Kepala DPKP Kalimantan Selatan, Syamsir Rahman, mengatakan berdasarkan informasi dari Badan Meteorologi, Klimatologi, dan Geofisika (BMKG), musim kemarau diperkirakan berlangsung hingga akhir Oktober, sementara hujan diprediksi mulai turun secara bertahap pada penghujung tahun.
“Sesuai arahan Bapak Gubernur, kami sudah melakukan mitigasi jauh-jauh hari agar sektor pertanian tetap aman menghadapi musim kemarau panjang. Mulai dari menyampaikan surat imbauan kepada dinas pertanian kabupaten/kota hingga meminta kelompok tani menyiapkan pompa air, sumur bor, dan embung sebagai sumber pengairan,” ujarnya.
Syamsir menjelaskan, selain memastikan ketersediaan sumber air, pihaknya juga mengantisipasi potensi kebakaran lahan pertanian saat musim panen. Penggunaan mesin panen combine harvester terus didorong karena mampu memotong batang padi lebih rendah sehingga mengurangi sisa jerami yang berpotensi memicu kebakaran.

“Bantuan alat dan mesin pertanian seperti combine harvester maupun pompa air telah disalurkan oleh Kementerian Pertanian melalui Brigade Pangan, serta diperkuat dengan dukungan Pemerintah Provinsi Kalimantan Selatan melalui APBD,” ungkapnya.
Sebagai bagian dari strategi menghadapi musim kemarau, DPKP Kalimantan Selatan juga melakukan penyesuaian pola tanam. Untuk komoditas padi, petani didorong mempercepat waktu tanam sebelum puncak kemarau, sedangkan penanaman jagung disesuaikan agar tidak memasuki periode kekeringan.
Di sisi lain, pemanfaatan air sungai sebagai sumber irigasi dilakukan secara selektif. Melalui Balai Perlindungan Tanaman Pertanian Hortikultura (BPTPH), kualitas air terlebih dahulu diuji untuk memastikan air yang digunakan tidak bersifat masam dan aman bagi tanaman.

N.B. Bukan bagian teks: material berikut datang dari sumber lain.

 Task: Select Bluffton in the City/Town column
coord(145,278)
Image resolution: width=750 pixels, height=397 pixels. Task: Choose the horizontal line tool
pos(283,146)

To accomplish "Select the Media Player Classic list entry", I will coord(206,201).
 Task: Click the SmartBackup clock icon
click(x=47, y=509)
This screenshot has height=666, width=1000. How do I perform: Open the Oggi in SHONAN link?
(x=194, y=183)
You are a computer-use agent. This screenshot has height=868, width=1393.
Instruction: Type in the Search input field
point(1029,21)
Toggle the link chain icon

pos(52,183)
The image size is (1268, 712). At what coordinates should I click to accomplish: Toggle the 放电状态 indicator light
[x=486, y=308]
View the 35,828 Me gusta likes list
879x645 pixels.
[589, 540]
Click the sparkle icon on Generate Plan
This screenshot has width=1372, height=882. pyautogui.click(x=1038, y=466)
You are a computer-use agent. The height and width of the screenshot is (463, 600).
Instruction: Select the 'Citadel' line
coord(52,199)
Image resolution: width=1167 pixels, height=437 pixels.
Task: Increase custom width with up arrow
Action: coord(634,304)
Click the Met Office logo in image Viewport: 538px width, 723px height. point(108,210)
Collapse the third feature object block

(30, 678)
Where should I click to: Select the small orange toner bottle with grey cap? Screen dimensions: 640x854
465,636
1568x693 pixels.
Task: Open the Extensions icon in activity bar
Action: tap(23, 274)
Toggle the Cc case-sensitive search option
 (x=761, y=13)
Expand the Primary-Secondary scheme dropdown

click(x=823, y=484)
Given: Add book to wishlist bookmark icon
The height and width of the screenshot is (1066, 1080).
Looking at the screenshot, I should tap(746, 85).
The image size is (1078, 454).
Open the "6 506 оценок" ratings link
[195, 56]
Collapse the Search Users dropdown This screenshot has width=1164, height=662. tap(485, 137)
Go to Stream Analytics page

Hingga akhir Juli 2026, sekitar 5.803 hektare lahan pertanian di Kalimantan Selatan tercatat terdampak kekeringan. Meski demikian, kondisi tersebut belum menyebabkan puso atau gagal panen.
Wilayah terdampak terbesar berada di Kabupaten Tanah Laut seluas 3.393,3 hektare, disusul Kabupaten Barito Kuala seluas 1.736,3 hektare, dan Kabupaten Banjar seluas 353 hektare.
“Sampai hari ini belum ada yang puso. Yang ada baru terdampak kekeringan dan terus kami pantau melalui PPL, POPT, serta monitoring langsung ke lapangan agar penanganan bisa segera dilakukan,” kata Syamsir.
Ia menambahkan, DPKP Kalimantan Selatan akan terus melakukan pemantauan terhadap perkembangan kondisi lahan pertanian selama musim kemarau berlangsung, sekaligus memastikan seluruh sarana pendukung pengairan dapat dimanfaatkan secara optimal oleh petani guna menjaga produksi pangan dan ketahanan pangan daerah.